The US “intelligence” community’s latest “Global Trends” report doesn’t tell us much about the world, but it does tell us a lot about this establishment.
Thank you to Tom Engelhardt for pointing out that the people who couldn’t predict the end of the Soviet Union, the crimes of 9/11, the decency of numerous whistleblowers, the election of Donald Trump, the likelihood that utilities in Vermont would point out that they had not been hacked by Russians, or — I’m willing to bet — the timing of rush hour in Northern Virginia, have just predicted the shape of the future of everything. Of course they’ve gotten it all ridiculously wrong, but they have revealed things about themselves rather than about the world in the process.
Many of us would list climate chaos and nuclear war as the big dangers to avoid. The “community” of U.S. spies lists: “the Arab Spring, the 2008 Global Financial Crisis, and the global rise of populist, anti-establishment politics” as examples of dangers the future holds. These people may be paid billions of dollars by us primarily to keep secrets, but they don’t keep their contempt for democracy secret very well.
They do admit to the obvious: “For better and worse, the emerging global landscape is drawing to a close an era of American dominance following the Cold War.” But they don’t actually mean that this might be for the better. They interpret it as a catastrophic victory for barbarians. Here’s their very next sentence: “So, too, perhaps is the rules-based international order that emerged after World War II.” Dethroning the United States does not, of course, guarantee anarchy. It could mean more respect for rules than before. But belief in the inevitability of anarchy might help make it more likely as it motivates U.S. behaviors. That’s why these “intelligence” people are not just useless but dangerous.
Here’s the next sentence: “It will be much harder to cooperate internationally and govern in ways publics expect.” Oh, well then, let’s forget about any sort of turn toward cooperation. Let’s stick with secretive unaccountable force. That ought to work. And, coincidentally, that’s the business the “intelligence” “community” is in. This sort of “report” is in this regard the same as Cheney’s “Defense” Department report finding that Halliburton should be given lots of contracts.

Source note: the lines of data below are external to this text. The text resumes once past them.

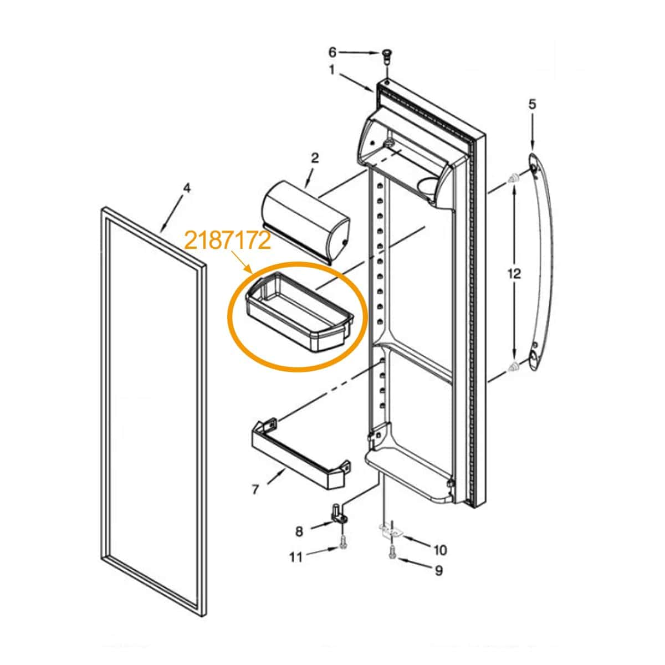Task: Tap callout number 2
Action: click(315, 158)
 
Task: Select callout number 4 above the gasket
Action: click(186, 188)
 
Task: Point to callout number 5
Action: click(533, 104)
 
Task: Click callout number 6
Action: click(332, 53)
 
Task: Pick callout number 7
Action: click(255, 489)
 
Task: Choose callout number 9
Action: click(438, 580)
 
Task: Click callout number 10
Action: click(440, 550)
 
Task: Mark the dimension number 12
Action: click(514, 274)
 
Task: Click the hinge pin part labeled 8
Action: click(339, 516)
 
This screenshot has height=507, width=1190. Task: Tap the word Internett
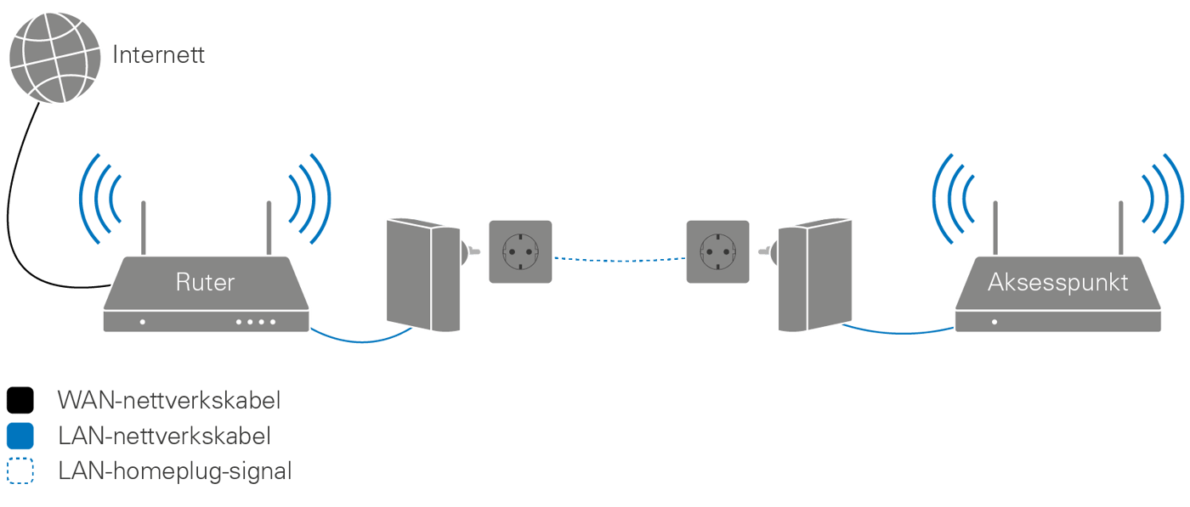click(159, 57)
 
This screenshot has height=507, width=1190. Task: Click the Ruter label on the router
click(204, 282)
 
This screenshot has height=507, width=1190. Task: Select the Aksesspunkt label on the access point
click(1057, 282)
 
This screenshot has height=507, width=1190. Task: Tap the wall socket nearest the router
click(519, 251)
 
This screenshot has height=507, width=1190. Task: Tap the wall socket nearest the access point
click(718, 251)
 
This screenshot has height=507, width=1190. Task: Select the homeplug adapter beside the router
click(416, 273)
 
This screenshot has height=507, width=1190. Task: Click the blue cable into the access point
click(901, 331)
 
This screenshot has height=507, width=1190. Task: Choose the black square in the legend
click(20, 400)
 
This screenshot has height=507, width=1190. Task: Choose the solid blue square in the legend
click(20, 437)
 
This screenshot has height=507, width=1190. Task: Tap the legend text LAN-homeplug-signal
click(174, 471)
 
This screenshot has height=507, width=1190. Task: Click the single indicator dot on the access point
click(994, 322)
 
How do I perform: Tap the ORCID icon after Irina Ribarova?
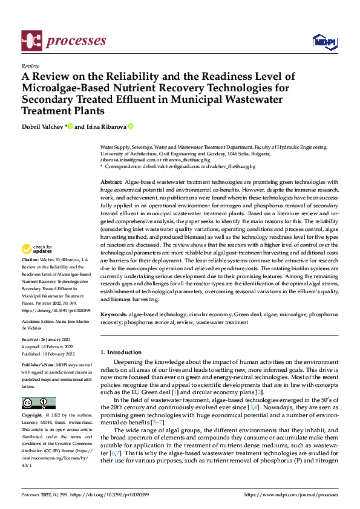point(130,126)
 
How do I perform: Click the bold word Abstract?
point(111,182)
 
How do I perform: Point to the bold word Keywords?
point(113,315)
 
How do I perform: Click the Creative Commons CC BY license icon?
point(38,403)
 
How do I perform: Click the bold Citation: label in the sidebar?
point(31,259)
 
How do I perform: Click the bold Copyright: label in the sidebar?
point(32,416)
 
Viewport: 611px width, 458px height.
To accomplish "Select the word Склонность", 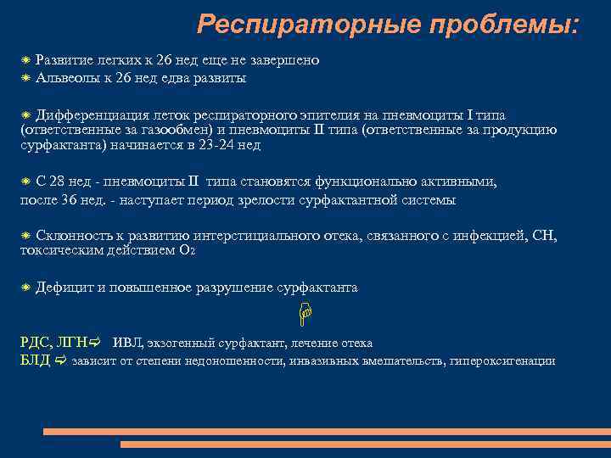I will pyautogui.click(x=71, y=236).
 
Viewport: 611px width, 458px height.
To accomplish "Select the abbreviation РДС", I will pyautogui.click(x=34, y=343).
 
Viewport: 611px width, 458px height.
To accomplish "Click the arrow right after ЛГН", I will pyautogui.click(x=94, y=343).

Also: “information ‘echo chambers’ will reinforce countless competing realities, undermining shared understandings of world events.” Remember, this is written by people in the business of producing propaganda. They are denouncing competition. Their solution is not to abandon propaganda but to invest more heavily in it. In a later paragraph they seem to suggest humility or even decency in proposing not to “impose order” on chaos, but what they propose instead is the use of “information.”
Much of the general failure of these people to predict things accurately seems to result from their mental blocking of the concept of blowback. Because “terrorism” responds to “war,” intentional ignorance of resentment of war creates an inability to make general predictions about terrorism. This new document states: “The threat from terrorism will expand in the coming decades as the growing prominence of small groups and individuals use new technologies, ideas, and relationships to their advantage.” Terrorism comes from prominence and technologies and ideas? What?
Also, desired enemies not engaged in aggression, specifically China and Russia, will — it is predicted — engage in “gray zone aggression.” Uh-huh.
This band of professional spies and saboteurs then blurts out another bit of truth, followed by a radical misinterpretation: “Overconfidence that material strength can manage escalation will increase the risks of interstate conflict to levels not seen since the Cold War.” Since that’s already true it’s not much of a prediction, but at least it’s honest. However, it’s followed by this: “Even if hot war is avoided, the current pattern of ‘international cooperation where we can get it’—such as on climate change—masks significant differences in values and interests among states and does little to curb assertions of dominance within regions.”
Come on! Russian and Chinese desires not to be attacked, not to be ripped off, and instead to grab more wealth for themselves, have nothing to do with divergent “values.” No nation on earth is dominated by people who want to be bombed or exploited. Most if not all are dominated by people who’d like more power and material wealth. Conflict arises between these governments for the obvious reasons, not because non-Americans have weird “values.” On the contrary: certain Americans have truly twisted values, and the rest pay them buckets of money to guide the government in the direction of what they call “intelligence.”